I think it’s why old computers felt good and also why old games were so good.
Maybe it have something to do with the complexity of the systems we deal with.
When you have a restricted amount of some resource (RAM, physical space, food, materials, time, money …) you have to plan how you will use it. You are forced to be smart.
When you have a virtually infinite resource, you can make whatever you feel making but you don’t have to really care about the final state, you just start and you’ll see when it will work.
I’m not exactly a true gamer, but I’ve always been amazed by the fact humans were capable to store so much emotion, adventures and time to enjoy in the good old cartridges with some kb/mb of rom. I mean, Ocarina Of Time rom is just the size of the last 8 photos I took with my iPhone.
For most applications it simply does not make any sense to spend this much time on relatively small optimizations. If you can choose to either buy 32GiB of RAM for your server for less than $50 or spend probably over 40 hours of developer time at at least $20 / hour, it is quite obvious which one makes more sense from a business perspective. Not to mention that the website was offline for an entire week - that alone would've killed most businesses!
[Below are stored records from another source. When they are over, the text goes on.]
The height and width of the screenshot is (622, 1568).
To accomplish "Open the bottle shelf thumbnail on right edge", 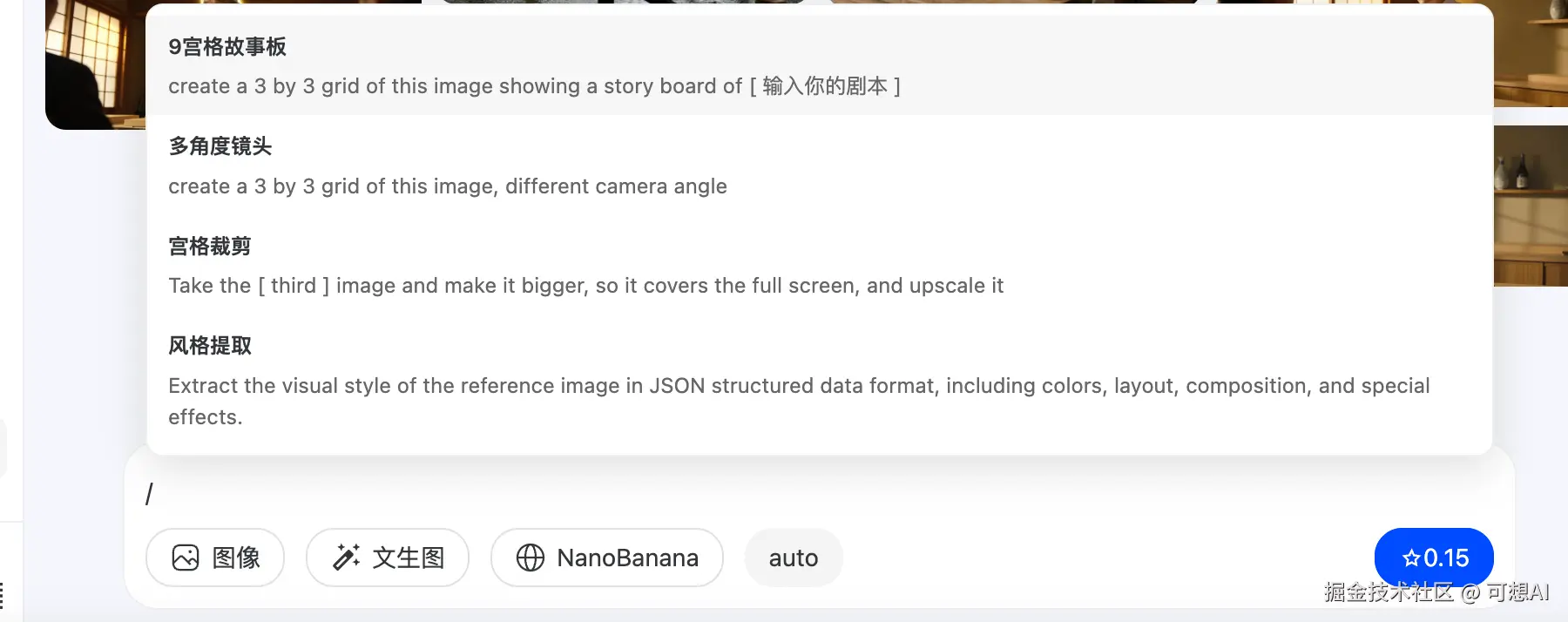I will click(x=1531, y=206).
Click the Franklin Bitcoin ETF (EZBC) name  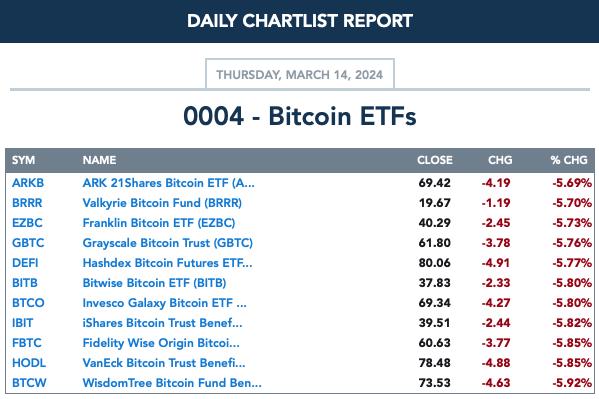pos(159,223)
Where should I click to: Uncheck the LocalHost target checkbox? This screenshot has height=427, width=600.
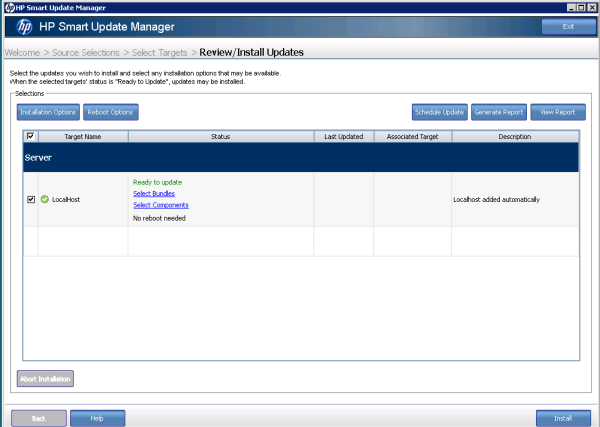point(30,200)
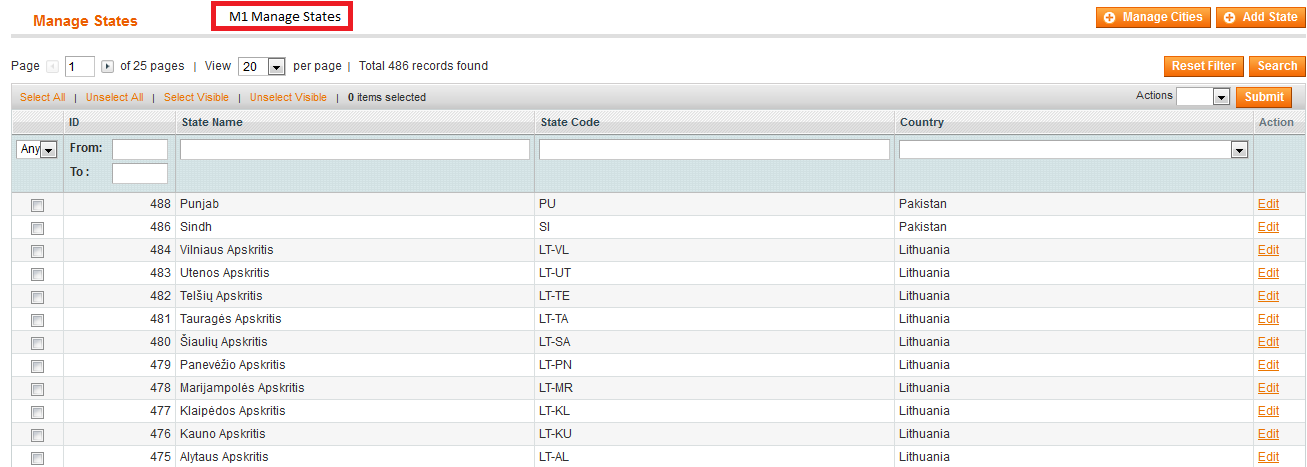
Task: Focus the State Code filter field
Action: (x=714, y=149)

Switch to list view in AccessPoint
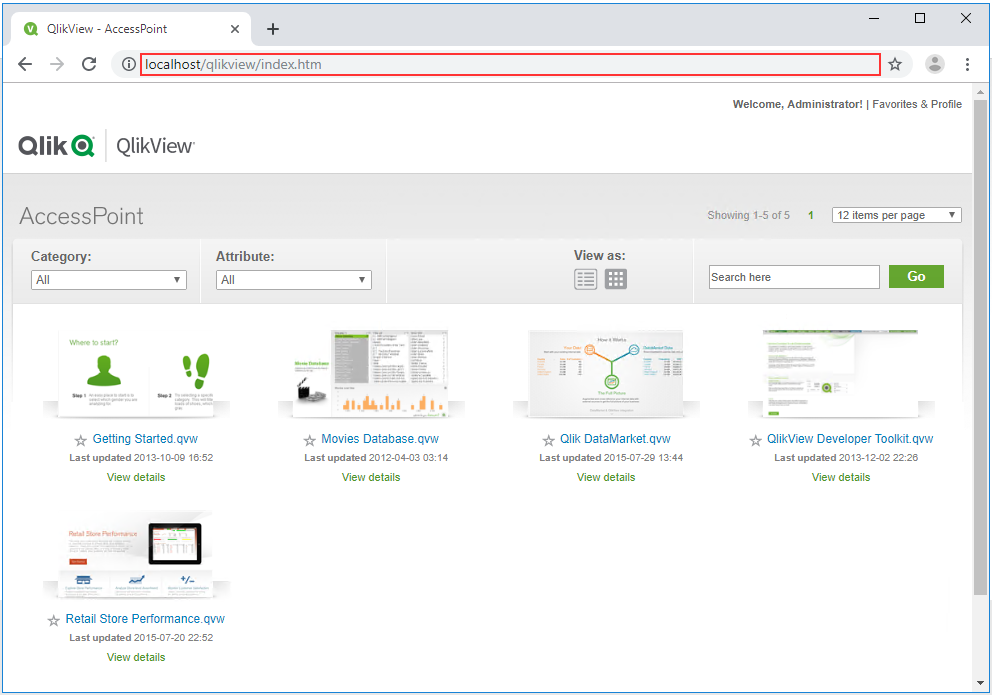tap(586, 278)
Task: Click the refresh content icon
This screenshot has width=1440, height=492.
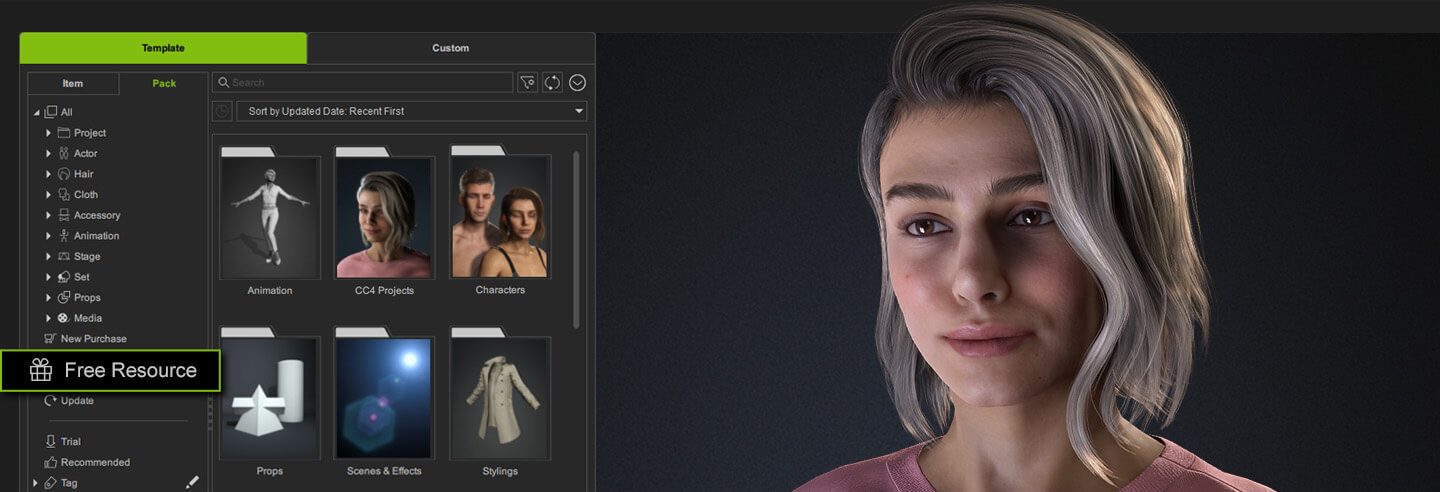Action: (x=552, y=83)
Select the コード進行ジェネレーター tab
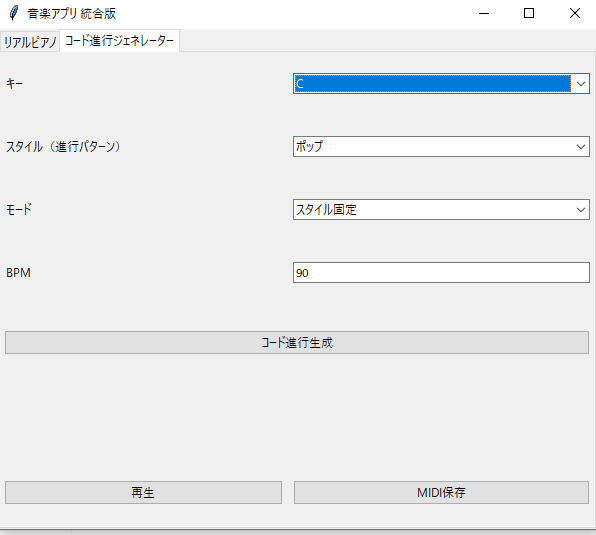 119,40
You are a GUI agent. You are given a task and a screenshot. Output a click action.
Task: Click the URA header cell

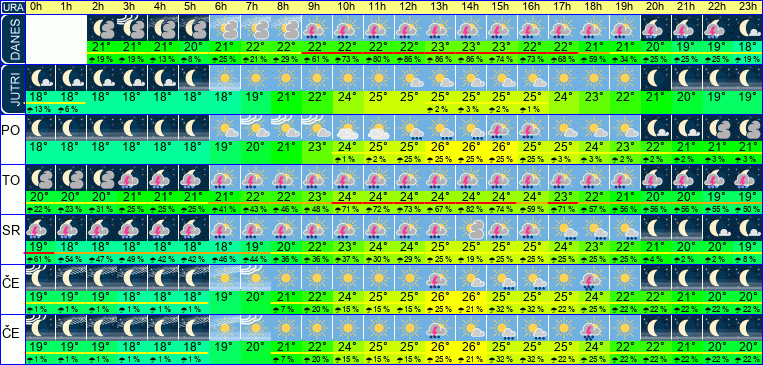(x=12, y=7)
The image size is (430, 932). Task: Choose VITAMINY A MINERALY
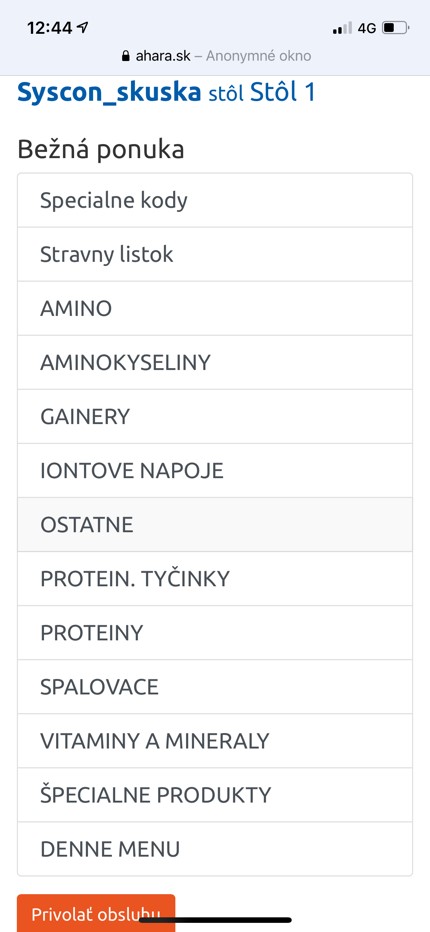[x=215, y=741]
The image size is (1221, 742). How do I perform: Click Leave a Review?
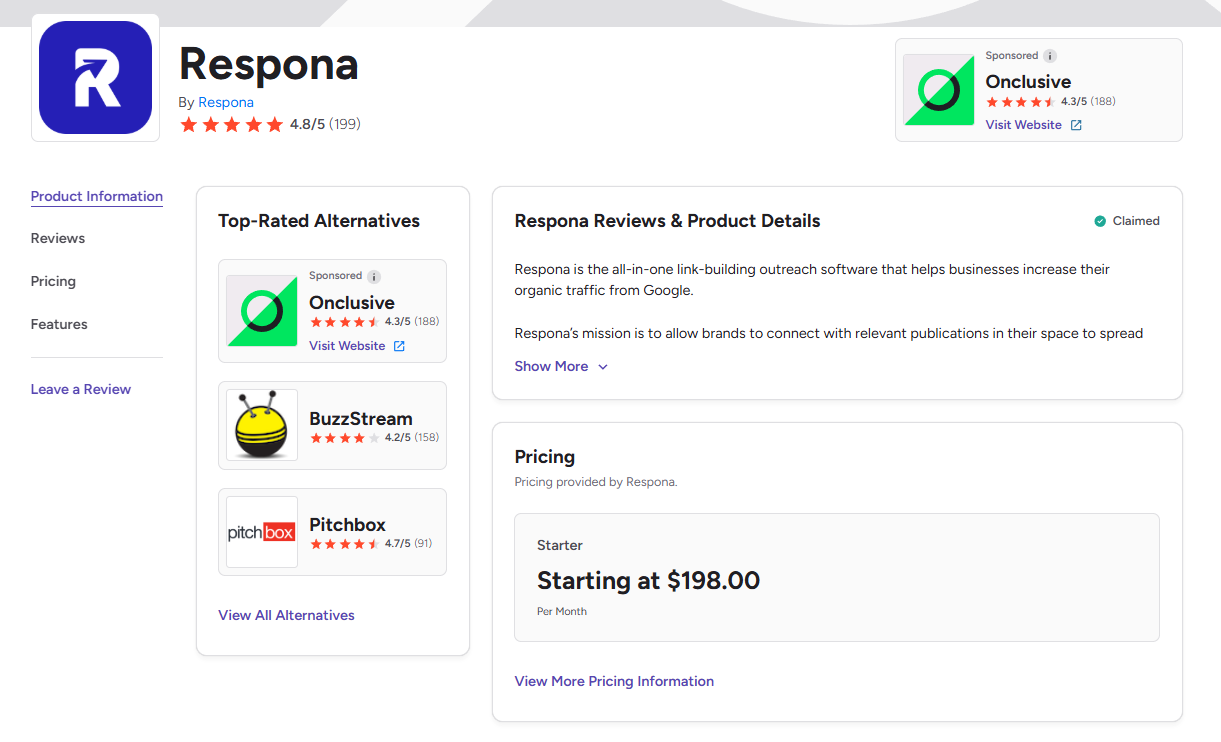81,389
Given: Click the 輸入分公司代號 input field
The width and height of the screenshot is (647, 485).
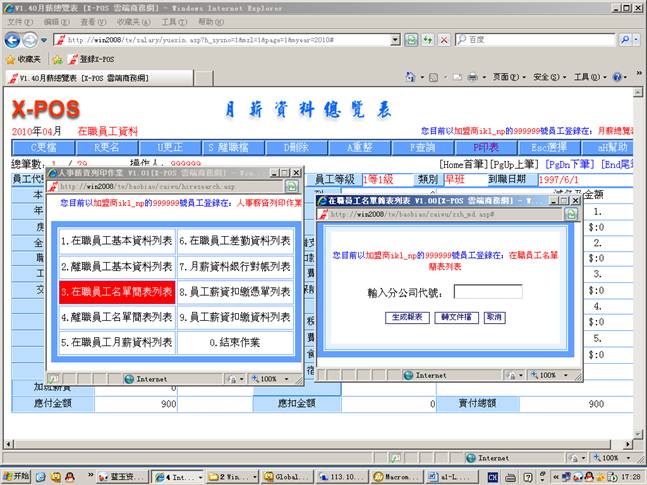Looking at the screenshot, I should [487, 293].
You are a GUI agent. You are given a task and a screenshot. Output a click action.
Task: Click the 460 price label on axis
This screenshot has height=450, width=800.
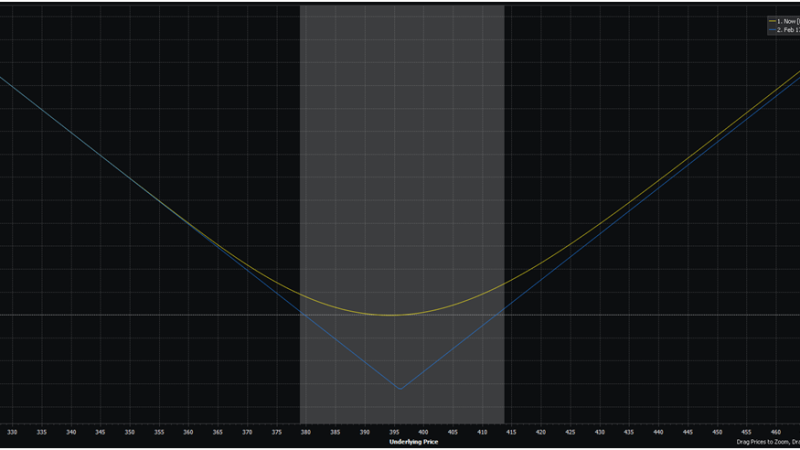pos(776,432)
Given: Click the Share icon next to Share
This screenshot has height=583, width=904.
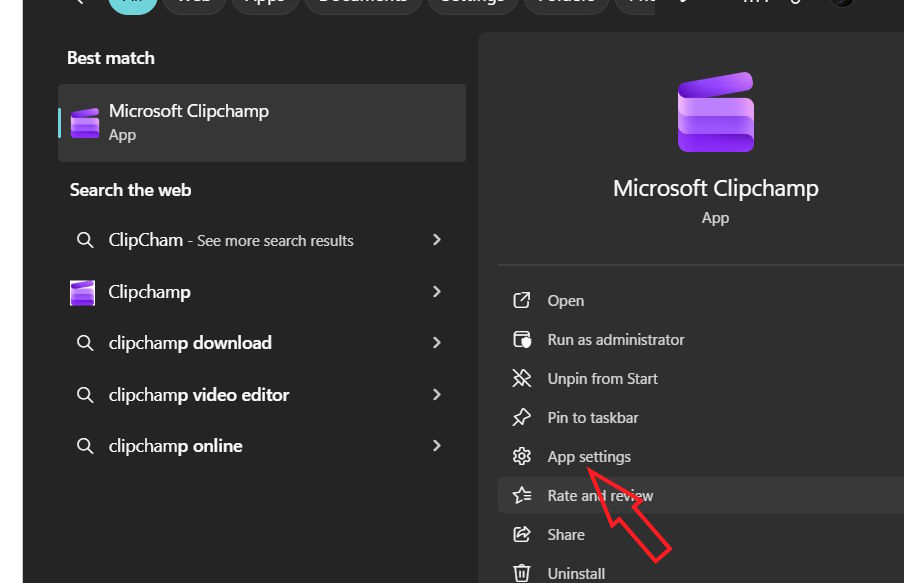Looking at the screenshot, I should pyautogui.click(x=521, y=534).
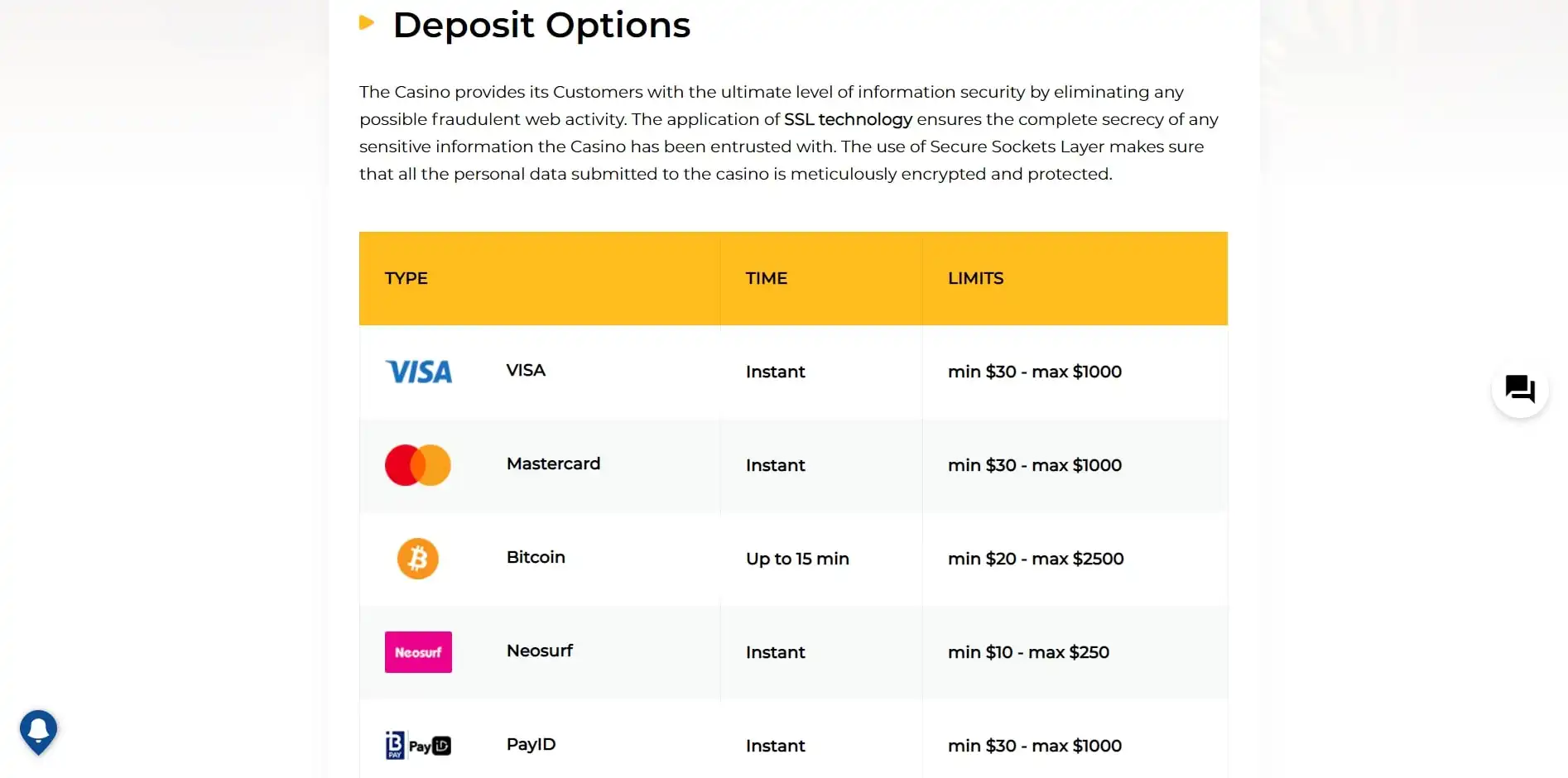Click the blue notification bell icon
This screenshot has width=1568, height=778.
pos(38,730)

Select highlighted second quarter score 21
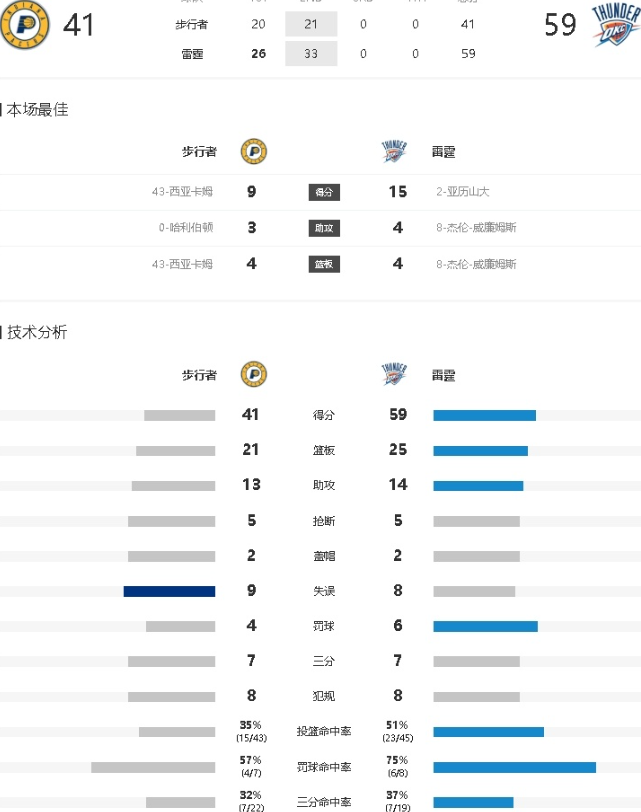click(311, 24)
A lot of tech people really like doing such deep dives and would happily spend years micro-optimizing even the most trivial code, but endless "yak shaving" isn't going to pay any bills. When the code runs on a trivial number of machines, it probably just isn't worth it. Not to mention that such optimizations often end up in code which is more difficult to maintain.
In my opinion, a lot of "software bloat" we see these days for apps running on user machines comes from a mismatch between the developer machine and the user machine. The developer is often equipped with a high-end workstation as they simply need those resources to do their job, but they end up using the same machine to do basic testing. On the other hand, the user is running it on a five-year-old machine which was at best mid-range when they bought it.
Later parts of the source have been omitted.